David Miliband MP, Foreign Secretary
David Miliband MP, Foreign Secretary

ANDREW MARR: During the past hour the ceremony marking the handover of power in Basra has been taking place.

The British military have formally given the local authorities control of security in Iraq's second city.

About four and a half thousand British troops will remain at their base outside Basra for the time being, to help with training and provide an emergency back-up to the Iraqi security forces.

But the size of the British force is likely to be scaled down further next year.

Well just before we came on air I spoke to the Foreign Secretary David Miliband who is in Basra, and I asked him what was the significance of today's events.

DAVID MILIBAND: All along we've said we want Iraq to be run by the Iraqis. And on the security front, throughout the south-east of Iraq where there's been real violence over the last four or five years, the Iraqi security force has been built up to such an extent that it has the credibility and the authority to take control, that is the significance, and I think it is both material significance but also symbolic because it is saying to Iraqis that the country is back for them to run, and not to be run by outsiders.

ANDREW MARR: In the House of Commons last week Vince Cable said that 40 women had been killed in Basra for being insufficiently Islamic.

There are reports, for instance, in the Sunday Times this morning, about sequences of murders of women for not being sufficiently Islamic. The question is, who are we handing control over to?

DAVID MILIBAND: Well I've raised the issue of violence against women both with the governor and with the leader of the opposition in Basra this morning.
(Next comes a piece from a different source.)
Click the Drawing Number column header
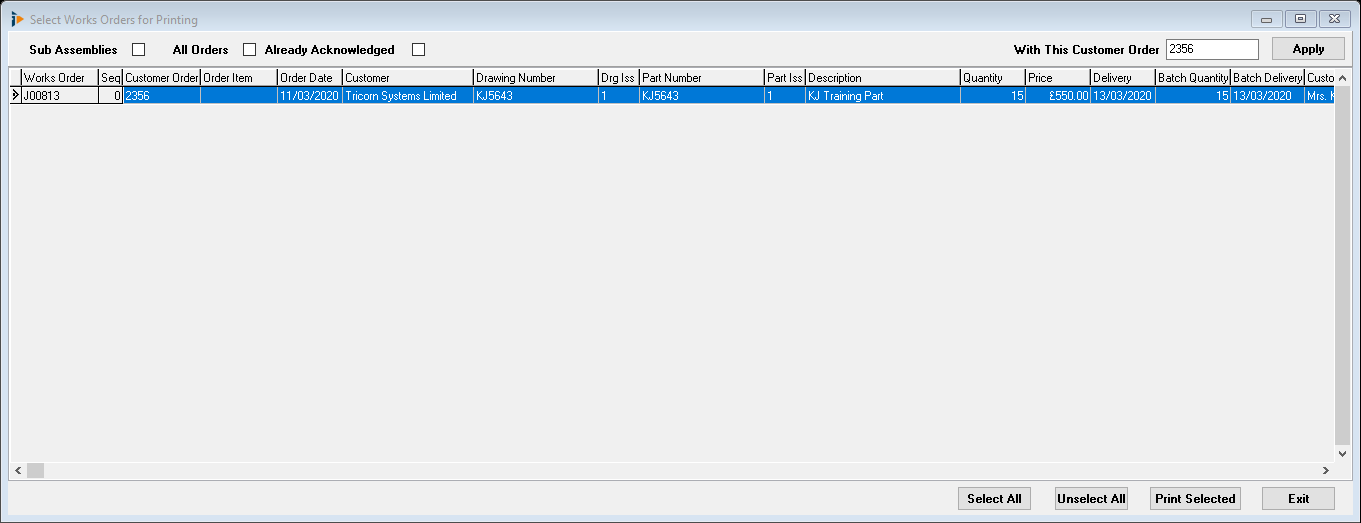Screen dimensions: 1361x523 point(535,78)
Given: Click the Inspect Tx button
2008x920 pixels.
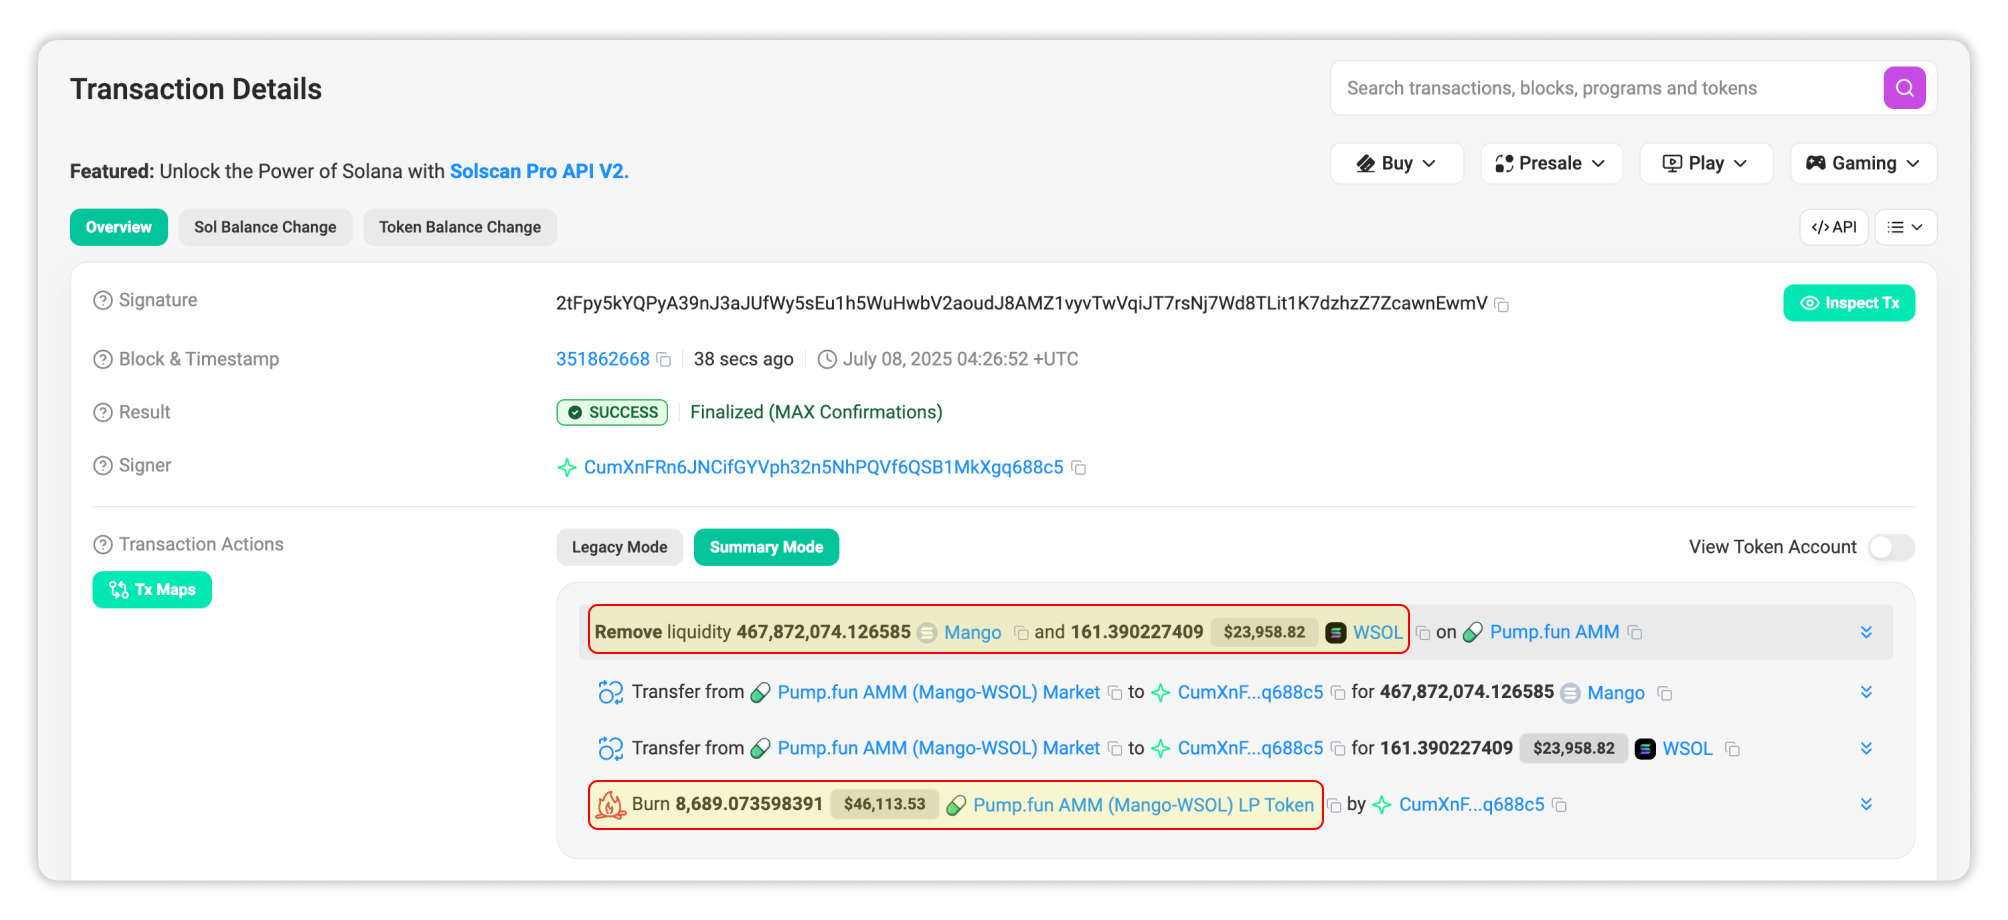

We are handing control over today to Governor Wahili and he will be working with General Mohan who I think by common consent is doing an outstanding job in leading the Iraqi security forces who now number about 31,000 in Basra Province.

But critically we also need to get the police into the right position. That's why the role of General Jahele who's responsible for the police force, because you're right to say that the issue isn't just militia violence which is massively down, but also common criminal violence.

And that needs to be addressed through policing that works, just as it would in any other country. But that is not to say that somehow we're handing over a land of milk and honey, this remains a violent society, whose attentions need to be addressed, but they need to be addressed by Iraqi political leaders. And it's politics that's going to have to come to the fore in the months and years ahead.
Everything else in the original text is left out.